**Your goal:** Could you retype the records word for word but without any pictures?

**The data:**
#####

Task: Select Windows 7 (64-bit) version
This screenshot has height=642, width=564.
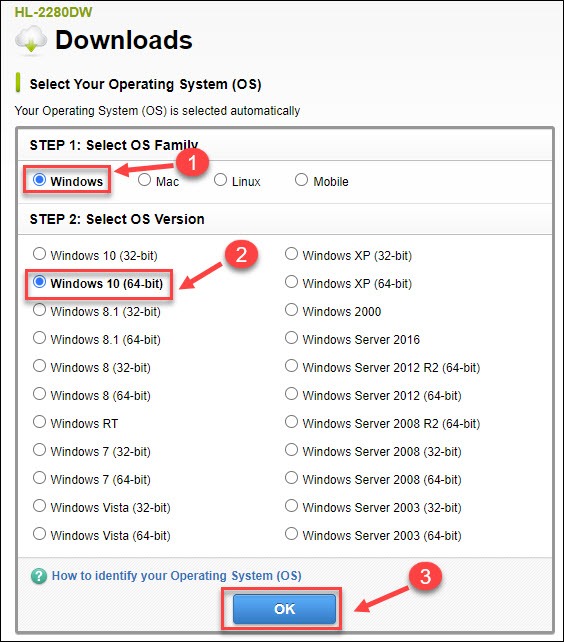Action: coord(39,478)
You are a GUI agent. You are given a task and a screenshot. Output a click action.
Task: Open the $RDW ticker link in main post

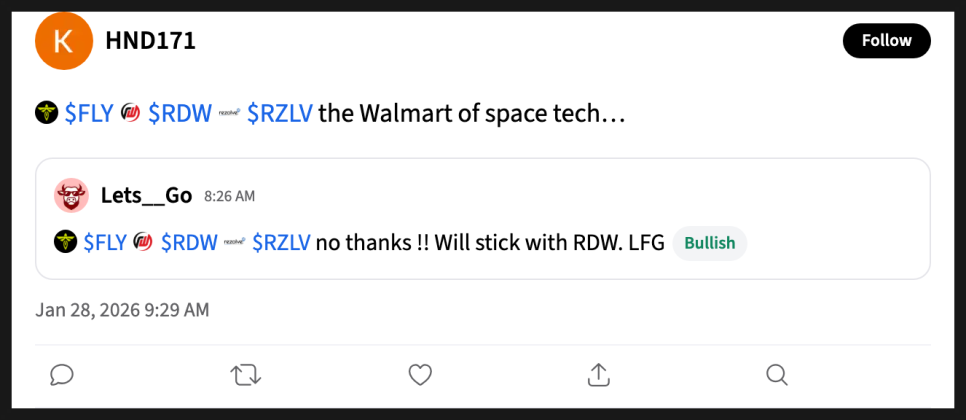179,113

#####

**Result for this exercise:**
Task: Select Windows 7 (64-bit) version
This screenshot has height=642, width=564.
Action: coord(39,478)
You are a GUI agent. You are given a task and a screenshot. Output a click action.
Task: Open the $RDW ticker link in main post

179,113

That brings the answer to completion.